EXERCISE BRIEF: Word for word, copy all of the entries.
─── SOURCE MATERIAL ───
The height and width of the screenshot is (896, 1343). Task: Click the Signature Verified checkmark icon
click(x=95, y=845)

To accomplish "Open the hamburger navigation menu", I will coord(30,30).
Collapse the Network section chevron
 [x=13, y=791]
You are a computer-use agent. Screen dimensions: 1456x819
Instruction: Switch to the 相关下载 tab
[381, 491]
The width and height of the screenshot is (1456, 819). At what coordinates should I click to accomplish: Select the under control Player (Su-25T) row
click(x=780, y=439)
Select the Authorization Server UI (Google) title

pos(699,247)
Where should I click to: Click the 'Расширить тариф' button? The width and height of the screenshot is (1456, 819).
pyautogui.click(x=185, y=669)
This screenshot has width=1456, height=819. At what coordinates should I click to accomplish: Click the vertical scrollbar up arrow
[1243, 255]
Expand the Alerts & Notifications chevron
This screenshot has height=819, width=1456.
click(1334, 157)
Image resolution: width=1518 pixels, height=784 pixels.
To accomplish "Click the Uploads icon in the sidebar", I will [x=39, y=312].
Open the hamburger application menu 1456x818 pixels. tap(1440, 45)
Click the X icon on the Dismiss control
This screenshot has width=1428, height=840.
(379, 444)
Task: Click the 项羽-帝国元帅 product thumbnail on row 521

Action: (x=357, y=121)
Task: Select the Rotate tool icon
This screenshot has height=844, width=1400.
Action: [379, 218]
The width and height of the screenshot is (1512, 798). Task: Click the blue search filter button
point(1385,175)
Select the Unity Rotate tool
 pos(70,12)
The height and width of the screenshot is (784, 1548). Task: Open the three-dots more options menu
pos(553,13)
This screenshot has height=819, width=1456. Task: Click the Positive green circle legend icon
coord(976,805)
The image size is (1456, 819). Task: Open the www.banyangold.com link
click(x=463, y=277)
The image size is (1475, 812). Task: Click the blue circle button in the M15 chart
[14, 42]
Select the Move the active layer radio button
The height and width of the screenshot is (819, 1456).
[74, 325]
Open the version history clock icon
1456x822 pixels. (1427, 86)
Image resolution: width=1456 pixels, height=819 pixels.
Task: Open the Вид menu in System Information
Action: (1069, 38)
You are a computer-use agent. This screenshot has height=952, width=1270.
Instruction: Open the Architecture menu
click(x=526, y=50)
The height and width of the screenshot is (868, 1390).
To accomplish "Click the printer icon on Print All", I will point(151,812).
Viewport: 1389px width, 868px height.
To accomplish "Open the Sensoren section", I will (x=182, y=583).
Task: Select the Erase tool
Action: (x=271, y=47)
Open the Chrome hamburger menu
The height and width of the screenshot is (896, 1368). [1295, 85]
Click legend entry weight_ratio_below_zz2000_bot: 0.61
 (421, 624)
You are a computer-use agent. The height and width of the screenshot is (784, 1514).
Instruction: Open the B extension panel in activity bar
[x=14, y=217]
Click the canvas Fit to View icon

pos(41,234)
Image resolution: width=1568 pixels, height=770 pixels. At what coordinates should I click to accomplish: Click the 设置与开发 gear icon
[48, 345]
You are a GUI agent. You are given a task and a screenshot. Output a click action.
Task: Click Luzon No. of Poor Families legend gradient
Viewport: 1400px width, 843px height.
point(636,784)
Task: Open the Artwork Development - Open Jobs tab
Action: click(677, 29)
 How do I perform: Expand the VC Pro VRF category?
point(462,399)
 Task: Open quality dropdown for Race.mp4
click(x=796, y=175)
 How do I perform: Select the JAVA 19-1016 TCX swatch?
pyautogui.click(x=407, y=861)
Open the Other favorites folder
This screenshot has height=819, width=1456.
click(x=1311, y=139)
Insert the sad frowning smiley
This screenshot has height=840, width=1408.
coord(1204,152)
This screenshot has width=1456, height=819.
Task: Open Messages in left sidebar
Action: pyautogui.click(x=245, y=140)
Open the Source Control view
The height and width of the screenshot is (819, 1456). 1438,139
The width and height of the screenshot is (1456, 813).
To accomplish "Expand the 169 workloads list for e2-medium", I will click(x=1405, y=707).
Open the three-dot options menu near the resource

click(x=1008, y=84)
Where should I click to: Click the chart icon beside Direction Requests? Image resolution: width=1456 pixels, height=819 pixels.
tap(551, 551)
───
RESPONSE:
The height and width of the screenshot is (896, 1343). Task: Click the Signature Verified checkmark icon
click(x=95, y=845)

To accomplish "Open the hamburger navigation menu", I will coord(30,30).
Collapse the Network section chevron
 [x=13, y=791]
You are a computer-use agent. Screen dimensions: 1456x819
Instruction: Switch to the 相关下载 tab
[381, 491]
The width and height of the screenshot is (1456, 819). At what coordinates should I click to accomplish: Select the under control Player (Su-25T) row
click(x=780, y=439)
Select the Authorization Server UI (Google) title

pos(699,247)
Where should I click to: Click the 'Расширить тариф' button? The width and height of the screenshot is (1456, 819).
pyautogui.click(x=185, y=669)
This screenshot has width=1456, height=819. At what coordinates should I click to accomplish: Click the vertical scrollbar up arrow
[1243, 255]
Expand the Alerts & Notifications chevron
This screenshot has height=819, width=1456.
click(1334, 157)
Image resolution: width=1518 pixels, height=784 pixels.
To accomplish "Click the Uploads icon in the sidebar", I will [x=39, y=312].
Open the hamburger application menu 1456x818 pixels. tap(1440, 45)
Click the X icon on the Dismiss control
This screenshot has width=1428, height=840.
(379, 444)
Task: Click the 项羽-帝国元帅 product thumbnail on row 521

Action: (x=357, y=121)
Task: Select the Rotate tool icon
This screenshot has height=844, width=1400.
Action: [379, 218]
The width and height of the screenshot is (1512, 798). Task: Click the blue search filter button
point(1385,175)
Select the Unity Rotate tool
 pos(70,12)
The height and width of the screenshot is (784, 1548). Task: Open the three-dots more options menu
pos(553,13)
This screenshot has height=819, width=1456. Task: Click the Positive green circle legend icon
coord(976,805)
The image size is (1456, 819). Task: Open the www.banyangold.com link
click(x=463, y=277)
The image size is (1475, 812). Task: Click the blue circle button in the M15 chart
[14, 42]
Select the Move the active layer radio button
The height and width of the screenshot is (819, 1456).
[74, 325]
Open the version history clock icon
1456x822 pixels. (1427, 86)
Image resolution: width=1456 pixels, height=819 pixels.
Task: Open the Вид menu in System Information
Action: (1069, 38)
You are a computer-use agent. This screenshot has height=952, width=1270.
Instruction: Open the Architecture menu
click(x=526, y=50)
The height and width of the screenshot is (868, 1390).
To accomplish "Click the printer icon on Print All", I will point(151,812).
Viewport: 1389px width, 868px height.
To accomplish "Open the Sensoren section", I will (x=182, y=583).
Task: Select the Erase tool
Action: (x=271, y=47)
Open the Chrome hamburger menu
The height and width of the screenshot is (896, 1368). [1295, 85]
Click legend entry weight_ratio_below_zz2000_bot: 0.61
 (421, 624)
You are a computer-use agent. The height and width of the screenshot is (784, 1514).
Instruction: Open the B extension panel in activity bar
[x=14, y=217]
Click the canvas Fit to View icon

pos(41,234)
Image resolution: width=1568 pixels, height=770 pixels. At what coordinates should I click to accomplish: Click the 设置与开发 gear icon
[48, 345]
You are a GUI agent. You are given a task and a screenshot. Output a click action.
Task: Click Luzon No. of Poor Families legend gradient
Viewport: 1400px width, 843px height.
point(636,784)
Task: Open the Artwork Development - Open Jobs tab
Action: click(677, 29)
 How do I perform: Expand the VC Pro VRF category?
point(462,399)
 Task: Open quality dropdown for Race.mp4
click(x=796, y=175)
 How do I perform: Select the JAVA 19-1016 TCX swatch?
pyautogui.click(x=407, y=861)
Open the Other favorites folder
This screenshot has height=819, width=1456.
click(x=1311, y=139)
Insert the sad frowning smiley
This screenshot has height=840, width=1408.
coord(1204,152)
This screenshot has width=1456, height=819.
Task: Open Messages in left sidebar
Action: pyautogui.click(x=245, y=140)
Open the Source Control view
The height and width of the screenshot is (819, 1456). 1438,139
The width and height of the screenshot is (1456, 813).
To accomplish "Expand the 169 workloads list for e2-medium", I will click(x=1405, y=707).
Open the three-dot options menu near the resource

click(x=1008, y=84)
Where should I click to: Click the chart icon beside Direction Requests? Image resolution: width=1456 pixels, height=819 pixels.
tap(551, 551)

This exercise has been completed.